In Berlin habe sie sich wie im Ghet­to gefühlt, berichtet die Haus­frau, die in ihrem auch tagsüber dun­klen Wohnz­im­mer auf der Couch sitzt. Die Canay­dins wohnen jet­zt in einem Rei­hen­haus am Wal­drand. Auf den ersten Blick ein idyl­lis­ch­er Ort. “Aber es war nur in den ersten sechs Wochen gemütlich”, berichtet die Frau. Dann hät­ten mehrere Jugendliche gebrüllt, sie wür­den das Haus anzün­den. Wenige Tage später war das Auto eines Fre­un­des der Fam­i­lie mit Hak­enkreuzen beschmiert. 

Bin­nen fünf Wochen erstat­tete die Fam­i­lie im Herb­st ver­gan­genen Jahres fünf Anzeigen wegen Bedro­hung, Belei­di­gung, Sachbeschädi­gung. “Haut ab, ihr habt in Bas­dorf nichts zu suchen, Mufti­fam­i­lie”, hieß es in einem Dro­hbrief. Eine Ein­wohn­erver­samm­lung wurde ein­berufen. Es kamen die Direk­torin­nen der bei­den Schulen, die Bürg­er­meis­terin der 4000-Ein­wohn­er-Gemeinde, Vertreter der Polizei, Schüler, Lehrer, Eltern — und die Betrof­fe­nen. Doch wenig später fol­gten weit­ere Attacken. 

“Es gibt hier keine Aus­län­der­feindlichkeit”, ist sich dage­gen ein 62-jähriger Bas­dor­fer sich­er, der im Dön­er-Imbiss ein Bier trinkt. In sein­er Straße wohne auch eine deutsch-türkische Fam­i­lie. “Sie ist hil­fs­bere­it und fleißig und sehr glück­lich hier”, meint er. “Ich hab hier keine Prob­leme”, sagt auch der türkische Chef des Ladens. Allerd­ings arbeite er erst seit vier Monat­en in der beschaulichen Gemeinde, die bis vor kurzem Hochburg der Polizei war. Lan­deskrim­i­nalamt und Polizei-Fach­hochschule hat­ten hier ihren Sitz. “Uns wurde gesagt, wir sollen dafür büßen, dass die Polizeis­chule in ein Asy­lanten­heim umge­baut wird”, berichtet Mar­ti­na Canay­din. Sie, ihr 43 Jahre alter Mann und die 10 bis 18 Jahre alten Kinder wollen sich nicht vertreiben lassen. Stündlich kommt eine Polizeistreife an ihrem Haus vor­bei. “Die Polizei sehe ich als absolute Hil­fe an, die ste­hen 100-prozentig hin­ter uns”, sagt die Hausfrau. 

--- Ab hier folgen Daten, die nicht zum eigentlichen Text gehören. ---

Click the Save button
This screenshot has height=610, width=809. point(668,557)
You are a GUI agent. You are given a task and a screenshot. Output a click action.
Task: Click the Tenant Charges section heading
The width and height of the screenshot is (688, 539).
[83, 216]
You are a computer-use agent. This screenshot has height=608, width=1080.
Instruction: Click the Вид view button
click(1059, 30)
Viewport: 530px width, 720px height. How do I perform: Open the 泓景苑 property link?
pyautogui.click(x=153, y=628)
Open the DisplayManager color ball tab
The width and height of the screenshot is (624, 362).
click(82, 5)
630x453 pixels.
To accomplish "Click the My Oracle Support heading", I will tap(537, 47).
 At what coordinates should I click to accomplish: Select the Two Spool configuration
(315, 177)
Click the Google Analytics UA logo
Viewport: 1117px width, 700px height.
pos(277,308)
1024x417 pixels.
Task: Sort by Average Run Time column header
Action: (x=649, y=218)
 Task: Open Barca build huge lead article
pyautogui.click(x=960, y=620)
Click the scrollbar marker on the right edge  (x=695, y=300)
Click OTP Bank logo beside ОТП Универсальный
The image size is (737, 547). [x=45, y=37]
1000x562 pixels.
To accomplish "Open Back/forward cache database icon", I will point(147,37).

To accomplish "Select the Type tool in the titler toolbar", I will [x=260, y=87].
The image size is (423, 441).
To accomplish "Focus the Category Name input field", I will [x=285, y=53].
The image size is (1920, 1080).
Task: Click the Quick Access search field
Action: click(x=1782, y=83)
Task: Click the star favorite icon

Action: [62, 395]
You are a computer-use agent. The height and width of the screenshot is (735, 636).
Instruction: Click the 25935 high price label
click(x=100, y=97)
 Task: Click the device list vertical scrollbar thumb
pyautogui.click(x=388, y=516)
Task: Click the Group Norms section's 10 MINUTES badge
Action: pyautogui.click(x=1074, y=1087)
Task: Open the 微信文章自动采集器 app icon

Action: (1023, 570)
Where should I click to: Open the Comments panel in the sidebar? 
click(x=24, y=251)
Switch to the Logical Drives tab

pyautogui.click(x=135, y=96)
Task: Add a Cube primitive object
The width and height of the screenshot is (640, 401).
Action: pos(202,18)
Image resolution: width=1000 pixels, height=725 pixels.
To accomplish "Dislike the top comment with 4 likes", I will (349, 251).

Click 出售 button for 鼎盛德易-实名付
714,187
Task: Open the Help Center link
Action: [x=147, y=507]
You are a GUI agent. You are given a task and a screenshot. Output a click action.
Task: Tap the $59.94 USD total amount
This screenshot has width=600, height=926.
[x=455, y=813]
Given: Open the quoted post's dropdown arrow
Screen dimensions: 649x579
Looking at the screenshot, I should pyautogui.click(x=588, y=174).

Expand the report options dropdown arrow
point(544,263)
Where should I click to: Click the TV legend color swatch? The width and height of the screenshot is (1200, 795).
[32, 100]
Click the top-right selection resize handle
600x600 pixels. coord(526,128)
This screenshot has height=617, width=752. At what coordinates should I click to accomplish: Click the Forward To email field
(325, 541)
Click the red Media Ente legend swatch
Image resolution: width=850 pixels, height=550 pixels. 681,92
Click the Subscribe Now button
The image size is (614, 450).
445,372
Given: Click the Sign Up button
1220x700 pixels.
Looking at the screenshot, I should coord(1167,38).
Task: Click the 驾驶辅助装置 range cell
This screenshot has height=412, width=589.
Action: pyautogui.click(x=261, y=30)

“Die Streife kann keine Lösung sein”, meint dage­gen der Sprech­er des Polizeiprä­sid­i­ums Eber­swalde, Toralf Rein­hardt. “Es kann nicht sein, dass die Polizei die Fam­i­lie schützen muss, nur weil die Bevölkerung nicht mit ihr leben kann.” Zudem ist die Strafver­fol­gung prob­lema­tisch. Manche der meist jun­gen Täter sind noch stra­fun­mündig, anderen kann nichts nachgewiesen wer­den. Kaum ein­er hat eine lange krim­inelle Kar­riere hin­ter sich. 

Im Fall der bei­den Attack­en auf dem Mark­t­platz will die Staat­san­waltschaft Frank­furt (Oder) allerd­ings hart durch­greifen. Sie plant schnelle Prozesse gegen den 22-jähri­gen Aut­o­fahrer und den 17- jähri­gen Motor­rad­fahrer. “Es gibt nichts Wirk­sameres als eine Strafe, die der Tat auf den Fuß fol­gt”, sagt Staat­san­walt Michael Neff. Und in Bas­dorf ist wieder eine Ein­wohn­erver­samm­lung geplant.